▶ [Text block]:
Editorial from The Zimbabwean, 4 Sept 2009
The decision by President Robert Mugabe last week to grant
amnesty to more than 1 500 prisoners in order to ease congestion in jails more than anything else demonstrates all that is wrong with Zimbabwe’s leader.
His total failure to appreciate the urgency of the disaster that is Zimbabwe today, is made worse by utter contempt for the lowly minions that we ordinary Zimbabweans must be in his eyes.
Announcing the amnesty, Ministry of Justice permanent secretary David Mangota said Mugabe had finally acceded to pleas by prison officials to grant the amnesty as a “short-term relief option to try and contain some of these challenges seriously and negatively impacting on the effective and efficient administration of prisons”.
Really? Where has the President been living that he is realising only now that the country’s under-funded and over-crowded jails are essentially death camps where, to use Judge President Rita Makarau’s words, all inmates face death from disease and hunger.

▶ [What you need to do]:
1: Retype the editorial from "Editorial from The" to "with Zimbabwe’s leader.".
2: Rewrite the editorial's paragraph beginning "Announcing the amnesty" in one shorter sentence, keeping its main facts.
3: Do these statements agree with the editorial? Answer yes or no for each, quoting the deciding words. (a) More than 1 500 prisoners were granted amnesty. (b) Rita Makarau announced the amnesty. (c) Mugabe granted the amnesty without being asked by anyone.
The lines after this are separate material, unrelated to the editorial.

▶ [Given information]:

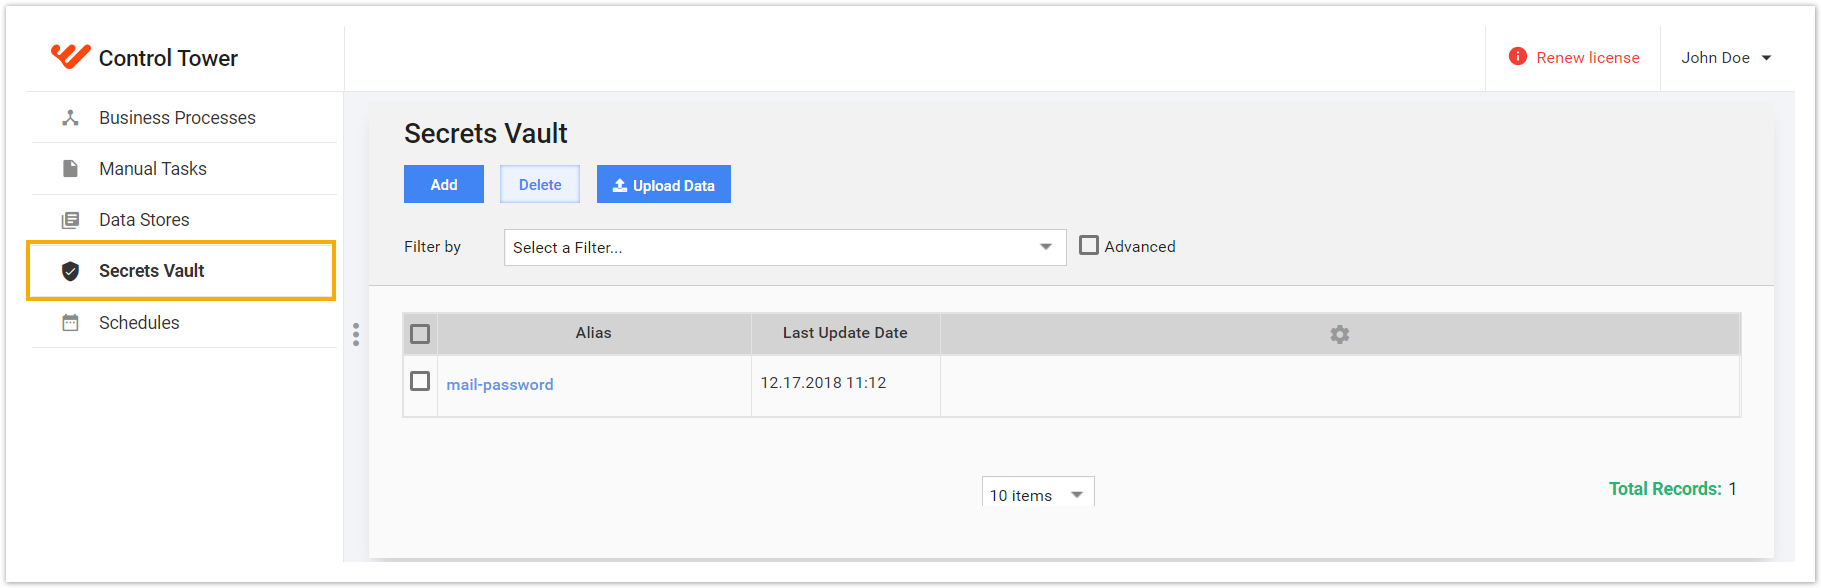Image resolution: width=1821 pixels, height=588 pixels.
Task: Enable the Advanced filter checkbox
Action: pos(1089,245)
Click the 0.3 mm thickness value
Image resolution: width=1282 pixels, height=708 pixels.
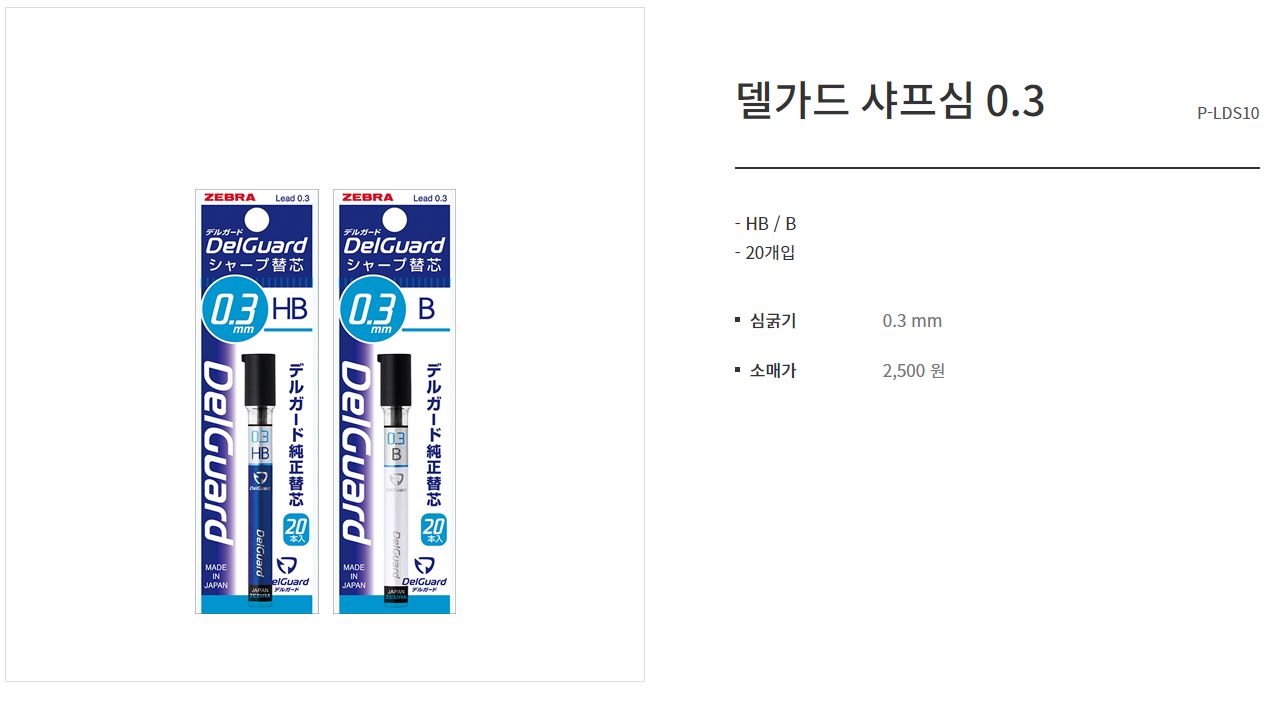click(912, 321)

▶ [Problem solutions]:
1:
Editorial from The Zimbabwean, 4 Sept 2009
The decision by President Robert Mugabe last week to grant
amnesty to more than 1 500 prisoners in order to ease congestion in jails more than anything else demonstrates all that is wrong with Zimbabwe’s leader.

2: Ministry of Justice permanent secretary David Mangota announced that Mugabe had finally agreed to prison officials' pleas for the amnesty as short-term relief for challenges seriously harming the administration of prisons.

3:
(a) Yes: "to grant amnesty to more than 1 500 prisoners"
(b) No: "Announcing the amnesty, Ministry of Justice permanent secretary David Mangota said"
(c) No: "Mugabe had finally acceded to pleas by prison officials to grant the amnesty"